More

shachaf · on May 25, 2024

I use signalfd when I can, and this argument doesn't make much sense to me. The main goal of most signals you'd use it with -- like SIGCHLD/SIGPIPE -- is to wake you up and tell you that something happened, not to give you all the information. If you get a SIGCHLD, you can call wait() to get information. If you get SIGPIPE you can poll your file descriptors (though you might be doing that anyway so the signal isn't very useful). For the purpose of waking you up, coalescing isn't a problem -- only missed notifications are a problem, and signalfd handles those correctly.

Of course, for "real" signals that you must handle synchronously, like SIGSEGV, signalfd is less useful and makes less sense (and arguably something closer to Windows's SEH might make more sense). It's an odd historical artifact of Unix that SIGCHLD and SIGSEGV use the same mechanism.

thayne · on May 25, 2024

The point of the article is that signald could and probably should be more useful than it is.

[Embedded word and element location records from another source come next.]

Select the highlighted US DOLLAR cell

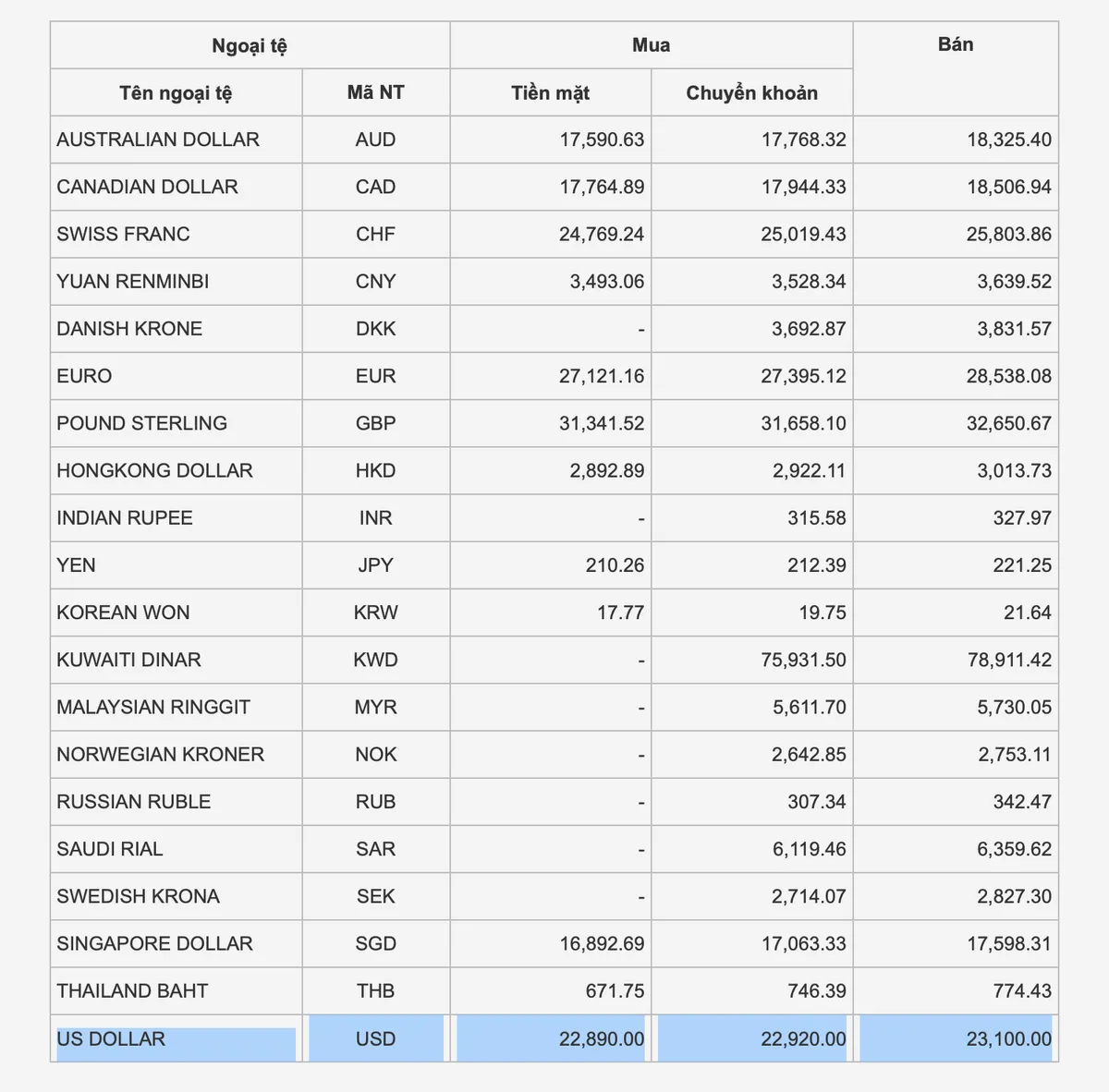(111, 1038)
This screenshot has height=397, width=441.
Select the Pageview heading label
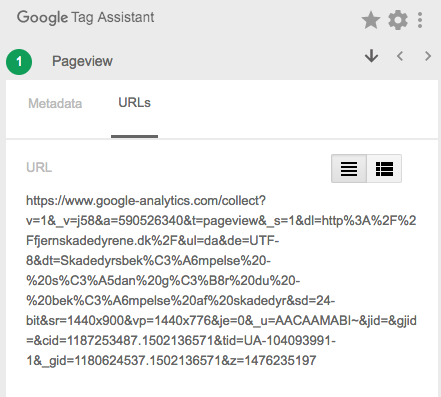pos(82,61)
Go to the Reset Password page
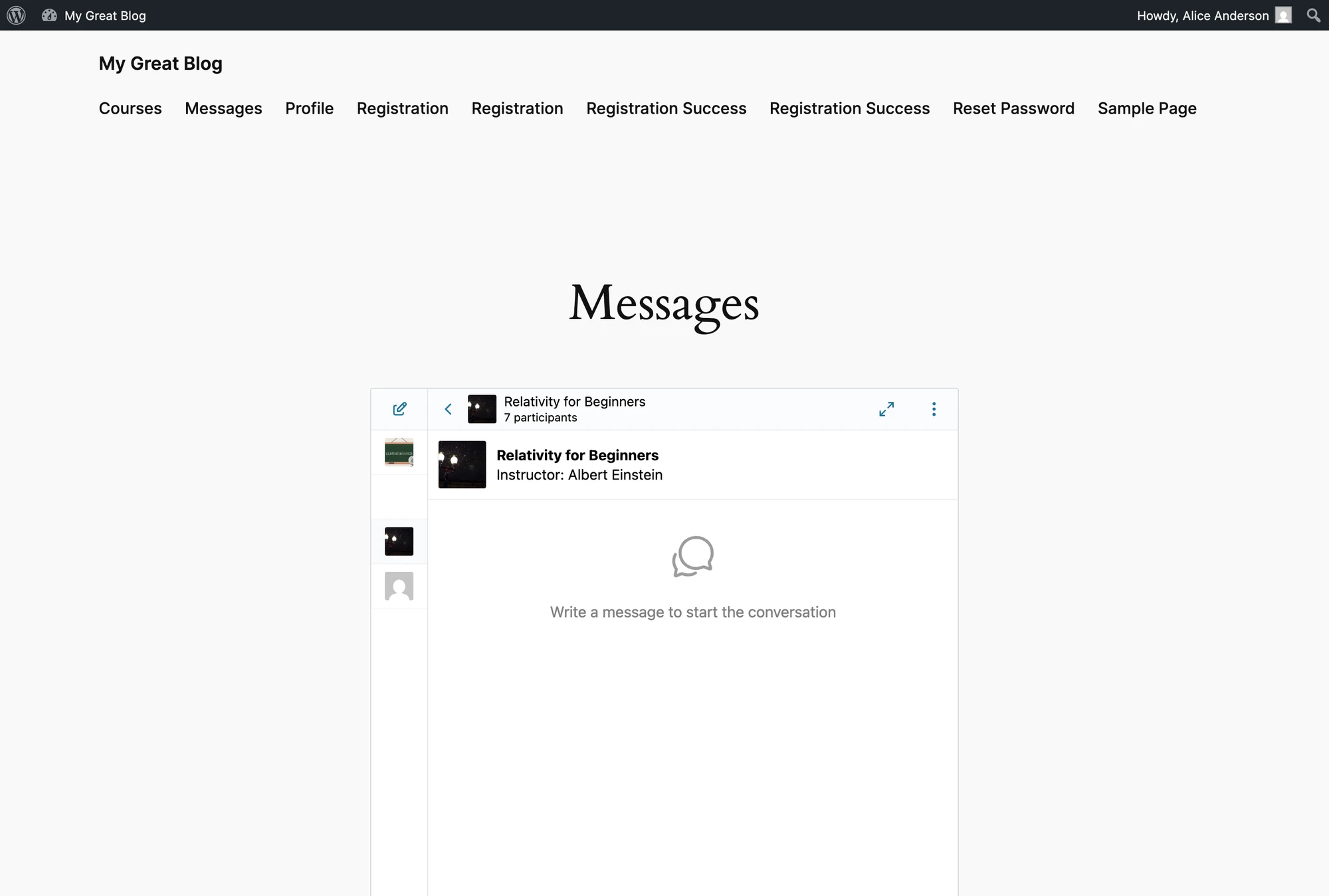 (1013, 108)
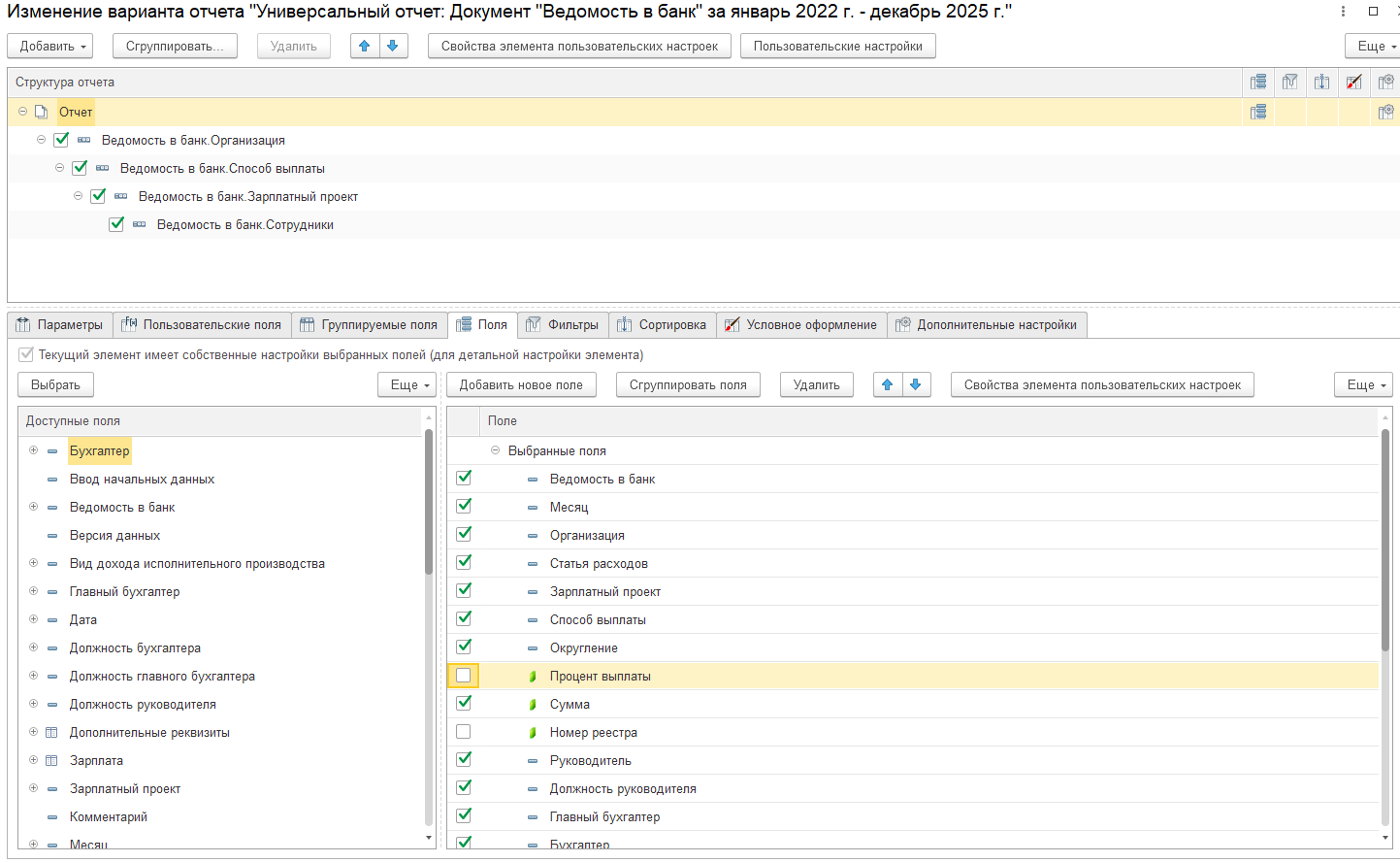Enable the Процент выплаты field checkbox
Image resolution: width=1400 pixels, height=863 pixels.
(464, 676)
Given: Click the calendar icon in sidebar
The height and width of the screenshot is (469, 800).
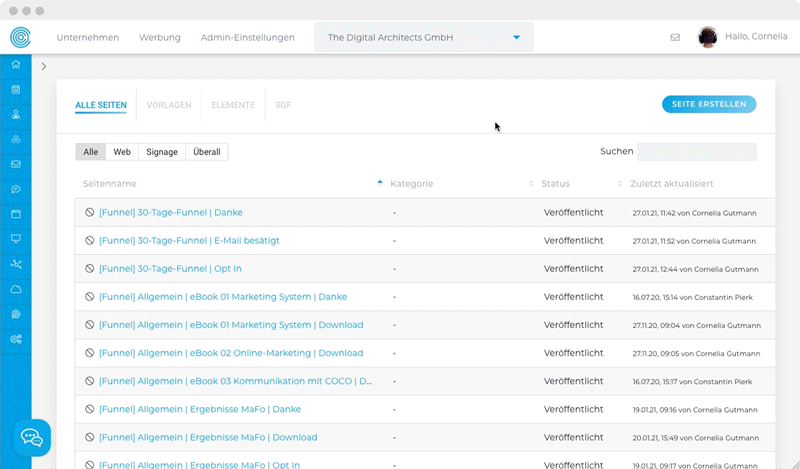Looking at the screenshot, I should [15, 89].
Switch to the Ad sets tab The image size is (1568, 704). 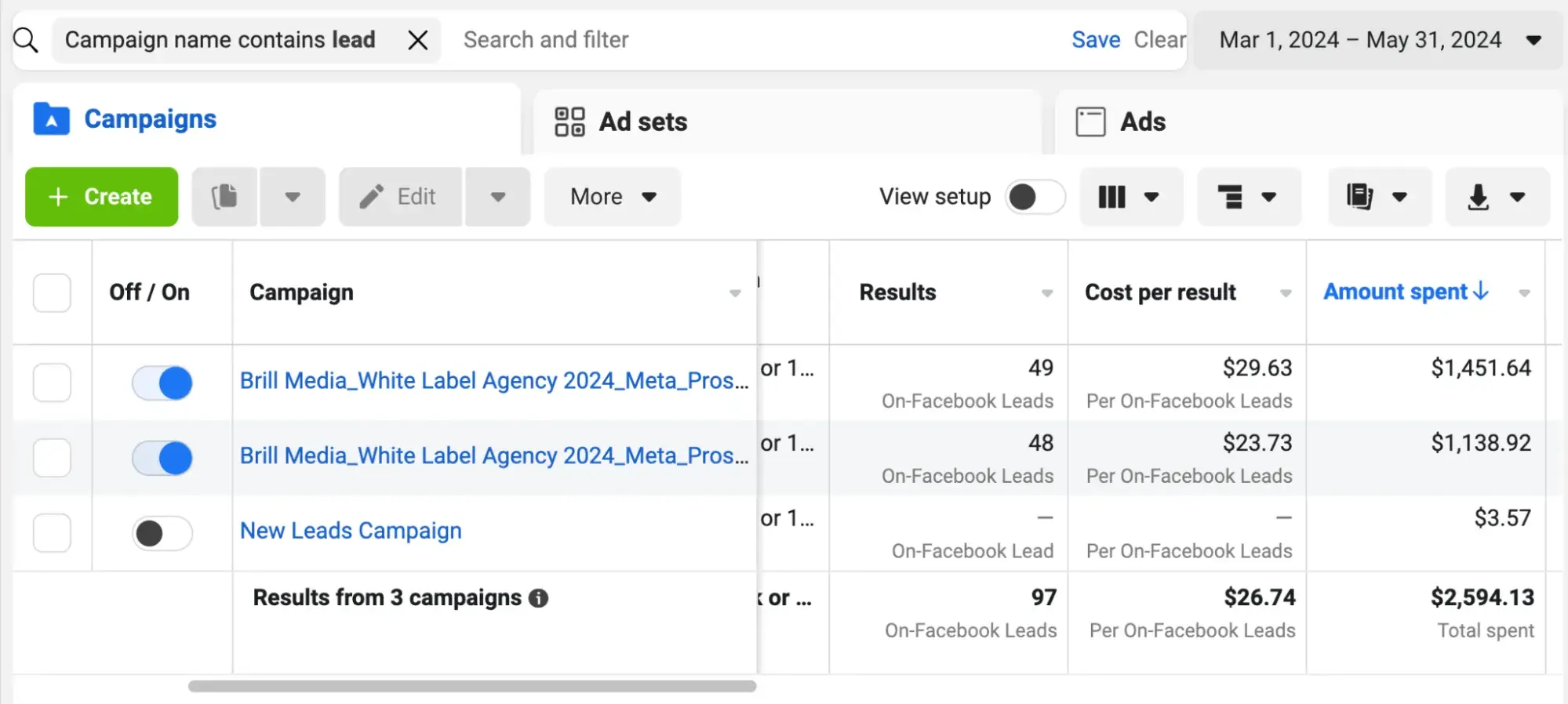pyautogui.click(x=620, y=122)
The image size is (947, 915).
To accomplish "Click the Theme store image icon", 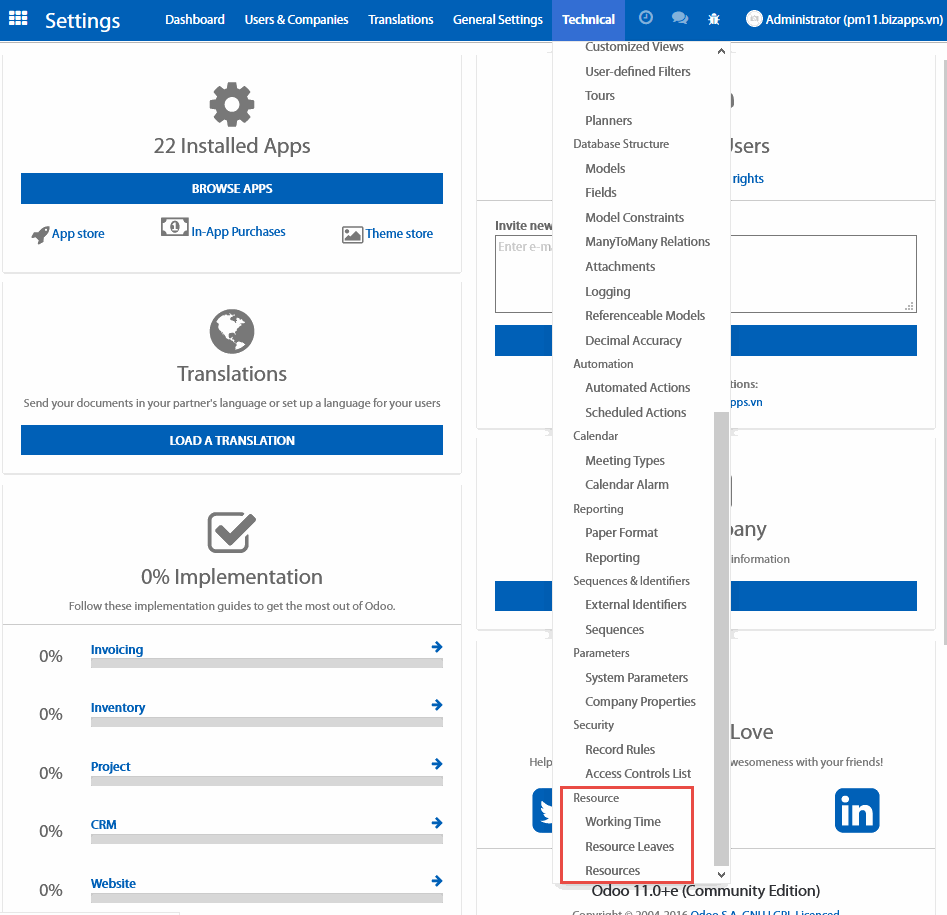I will (x=352, y=234).
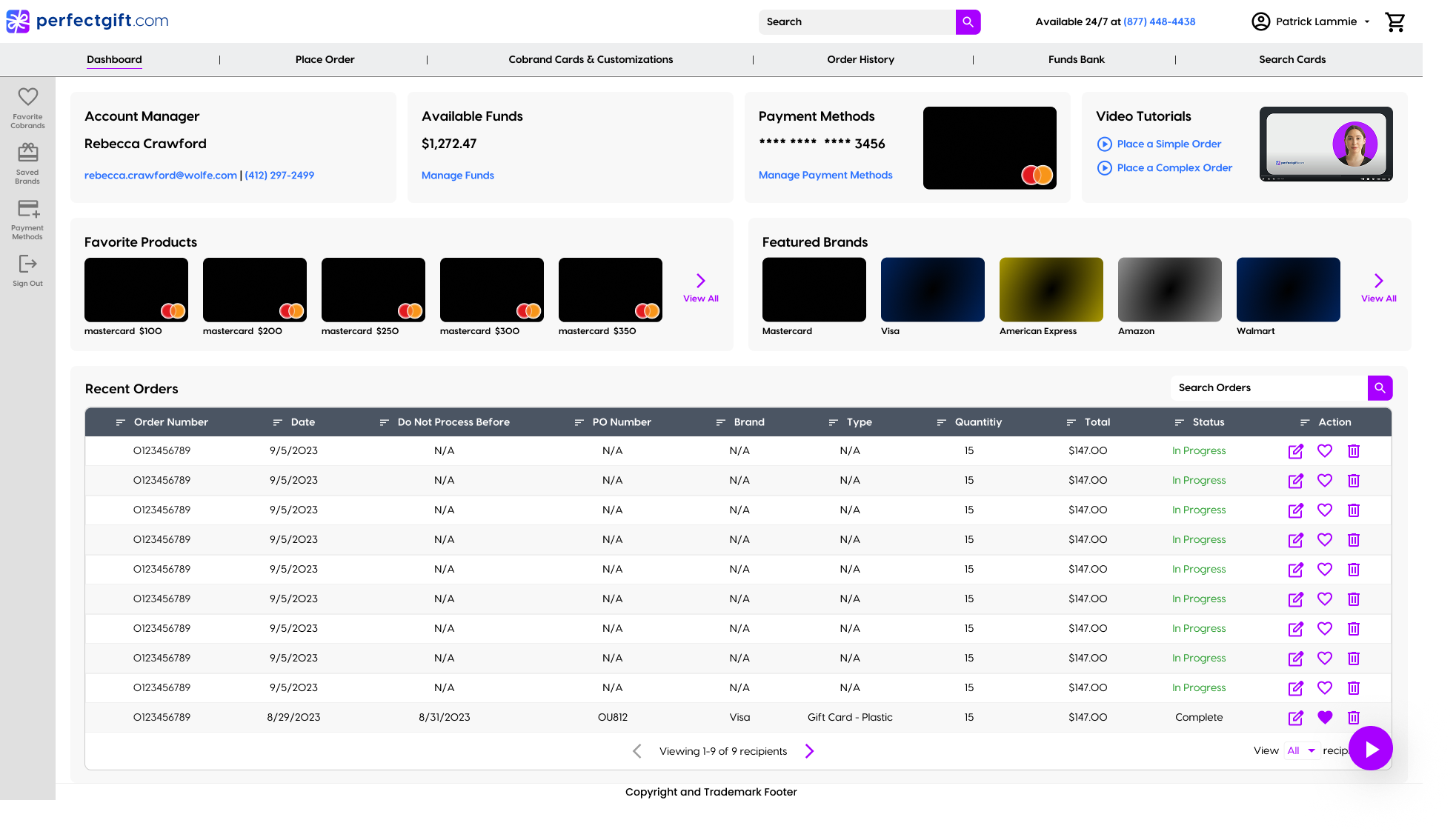Viewport: 1456px width, 840px height.
Task: Click Search Orders magnifier button
Action: coord(1380,388)
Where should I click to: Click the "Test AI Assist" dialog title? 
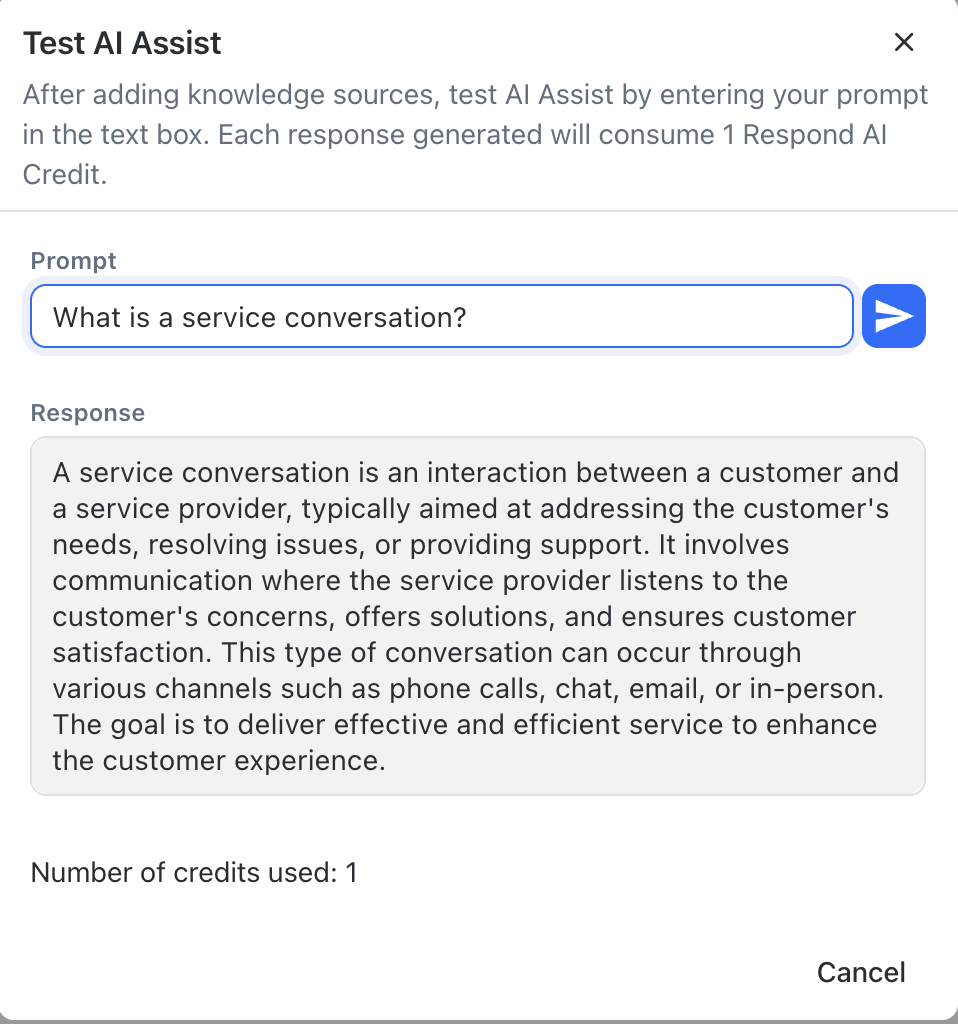point(122,44)
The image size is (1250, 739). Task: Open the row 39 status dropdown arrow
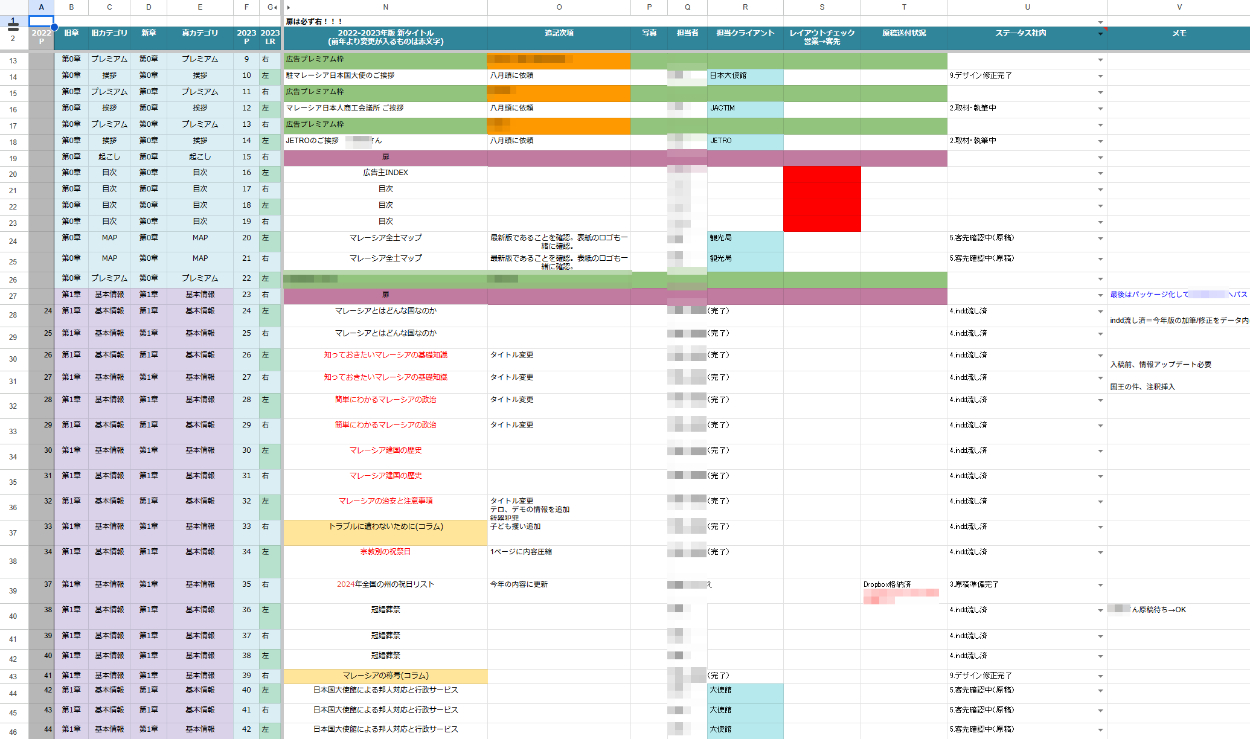click(x=1101, y=584)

Even if you don't worry about coalescing, it would be a lot more useful if you didn't have to separately set the signal mask, and reset it for child processes.

> If you get a SIGCHLD, you can call wait() to get information

But you don't know how many signals actually happened, so what you actually need to do is call waitpid in non-blocking mode in a loop until you don't get an actual pid back. Or poll pidfd file descriptors.

shachaf · on Aug 25, 2023

The perspective I have in the post is that Multi-Paxos and Raft and so on are still doing pretty much exactly consensus for each log entry, they're just sharing lock IDs/ballots/terms across multiple log entries, and having the leader reuse the first phase -- acquiring the lock, reading the existing state -- across multiple instances of the second phase -- writing with the lock.

I think this is compatible with what you're saying, but maybe makes them seem more similar than treating them as two different problems.

shachaf · on Nov 6, 2022

Hmm, do you mean N+K+1 (to have enough points for both the data and parity shards)? Why isn't N+K sufficient, fitting a polynomial to N points and emitting K more?

corsix · on Nov 7, 2022

Using the notation from the article, N+K is sufficient for RS(N,K). One point of confusion is that different authors use different notation; some use RS(num data shards, num parity shards), some use RS(total num shards, num data shards), and some use RS(total num shards, num parity shards). Per the article, I'll use RS(num data shards, num parity shards).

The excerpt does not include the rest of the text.